Claudio Botelho entre as atrizes Malu Rodrigues e Soraya Ravenle (Foto: Leo Aversa)

Outro ponto é se intitular rei. Dizer que um ator em cena é um rei como se fosse um intocável, superior, dono de toda a verdade dita. O ator tem a incrível oportunidade de ser e transmitir uma infinidade de coisas, pensamentos, gestos, ideias. No palco pode sim ser quem ele quiser, mas JAMAIS será superior a alguém. O ator é um profissional que deve respeito ao seu público e ao criador de seu papel, o autor. E ao agir contra isso fere sua profissão, seu meio de trabalho, seus companheiros também atores. Botelho mostrou de forma escancarada a postura de diversos atores que se vêm como célebres e misturam seus posicionamentos e ideais pessoais com seus personagens, os impondo e transformando sua atuação em ego e vaidade.

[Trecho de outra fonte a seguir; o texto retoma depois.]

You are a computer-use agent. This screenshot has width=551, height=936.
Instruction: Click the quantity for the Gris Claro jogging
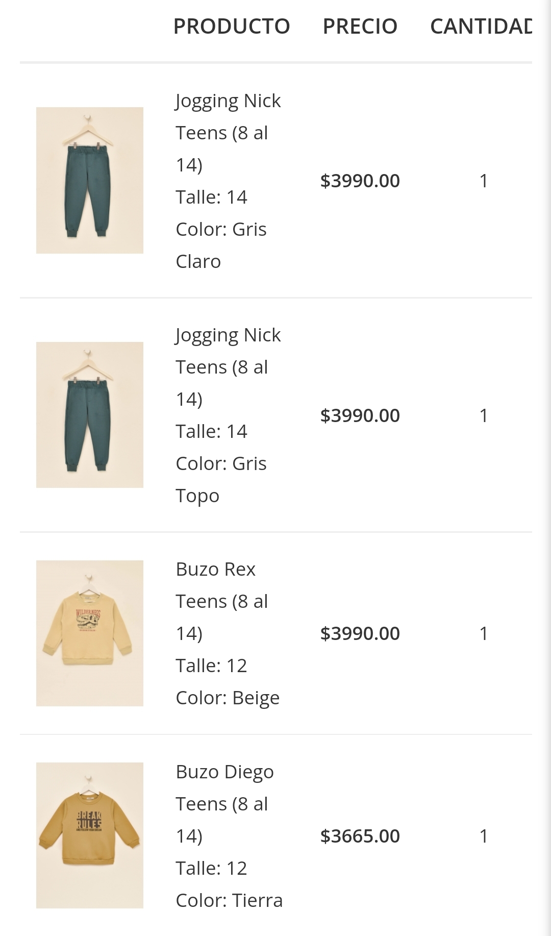point(484,181)
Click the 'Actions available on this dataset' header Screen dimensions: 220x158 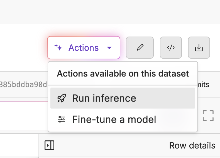[x=123, y=74]
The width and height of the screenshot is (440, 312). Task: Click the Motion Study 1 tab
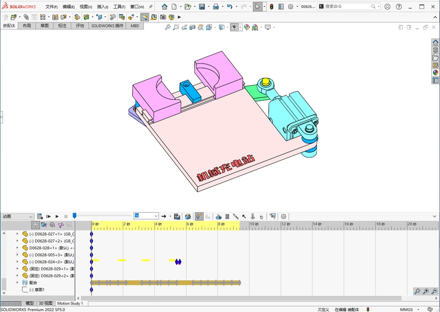pos(70,303)

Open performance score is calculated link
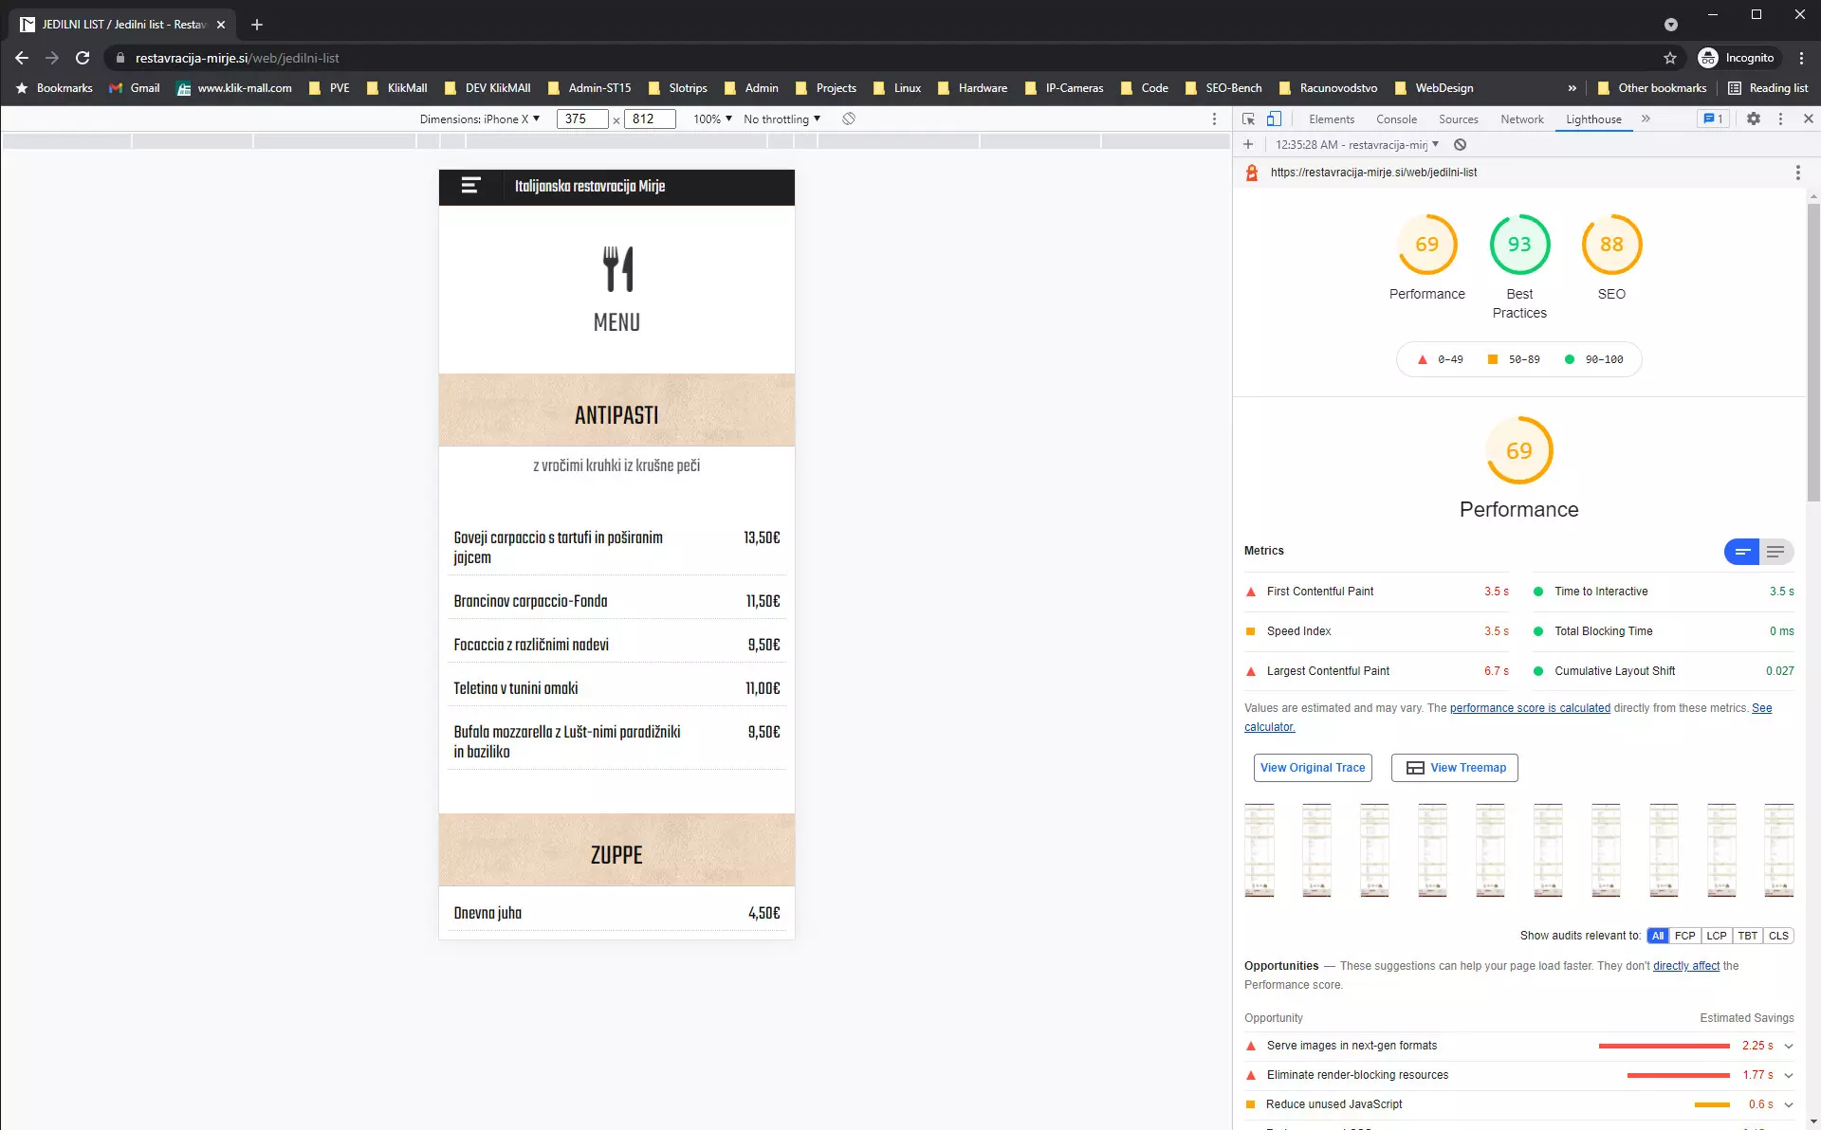pyautogui.click(x=1529, y=708)
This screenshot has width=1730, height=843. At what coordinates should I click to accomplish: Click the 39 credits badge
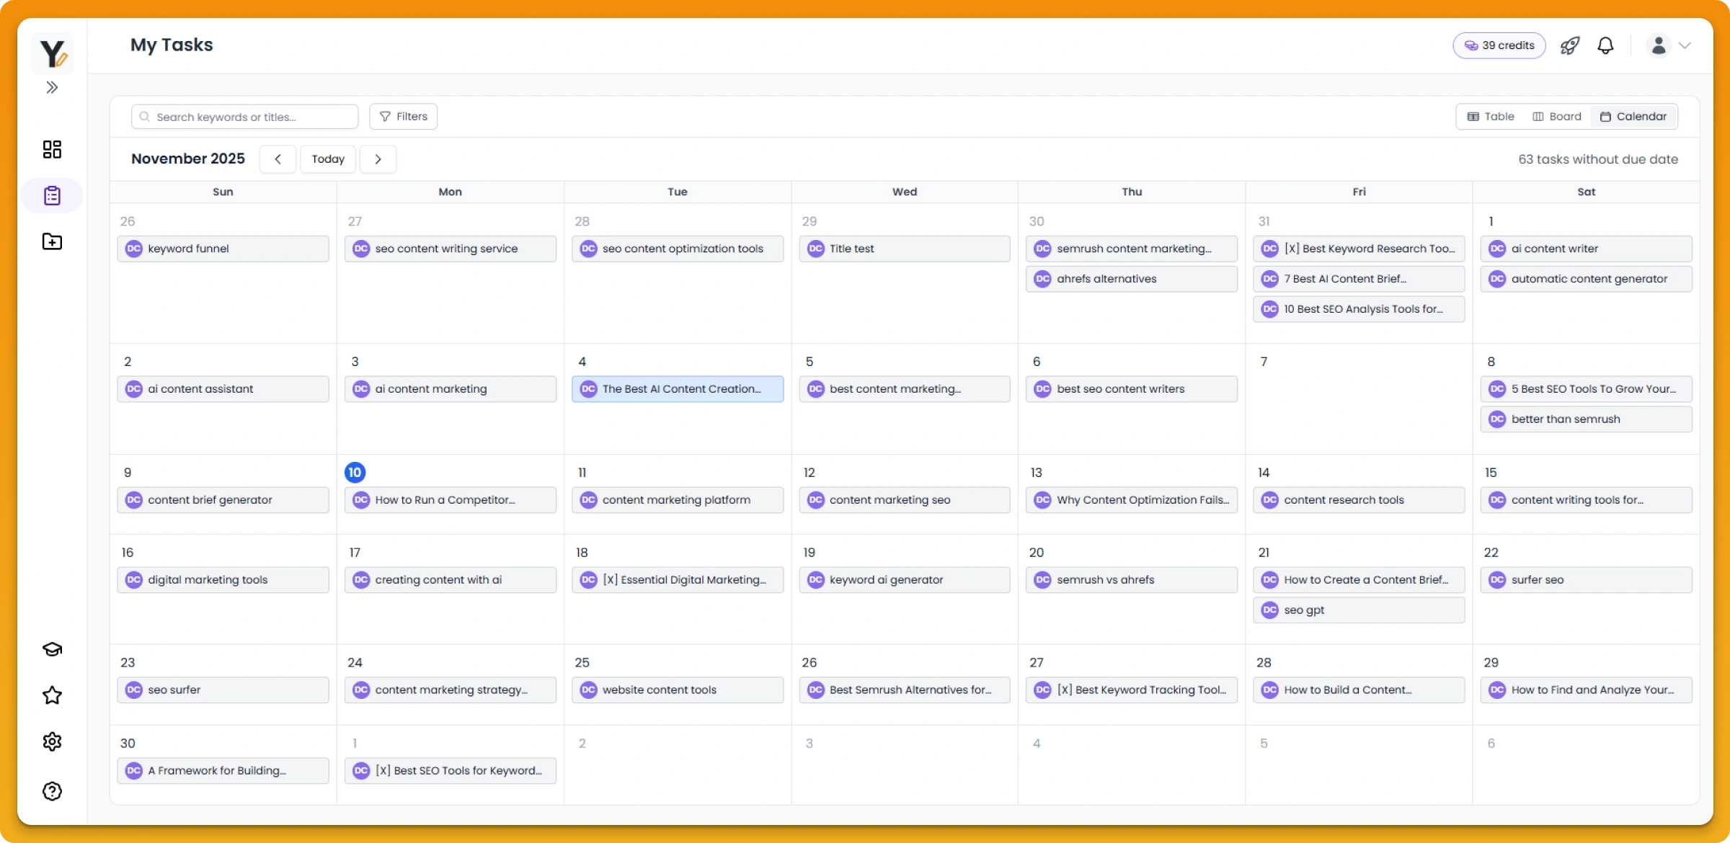pyautogui.click(x=1499, y=45)
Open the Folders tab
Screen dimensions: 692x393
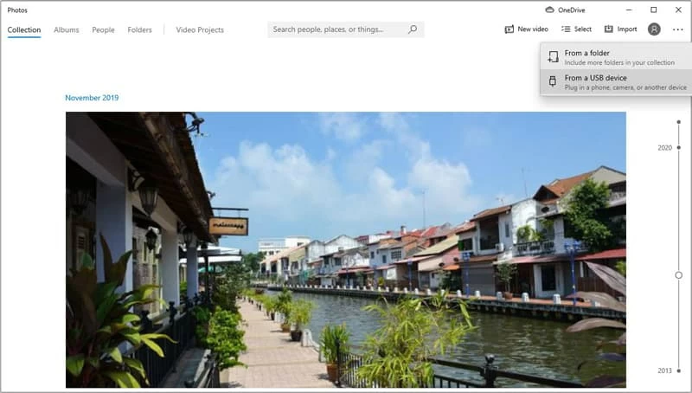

Como resultado, Chico Buarque retirou a autorização do ator utilizar sua músicas em espetáculos futuros. Com toda a repercussão, Cláudio publicou um texto no facebook fazendo mea culpa, se retratando com o cantor – que acatou as desculpas – e com o público. E que assim como ele pôde transmitir uma opinião pessoal, o público também pode reagir. E como disse o filosofo francês Blaise Pascal: Deixemos um rei sozinho, sem nenhuma satisfação dos sentidos, sem nenhuma preocupação do espírito, sem companhia, a pensar apenas em si mesmo; e ver-se-á que um rei sem divertimentos é um homem muito desgraçado.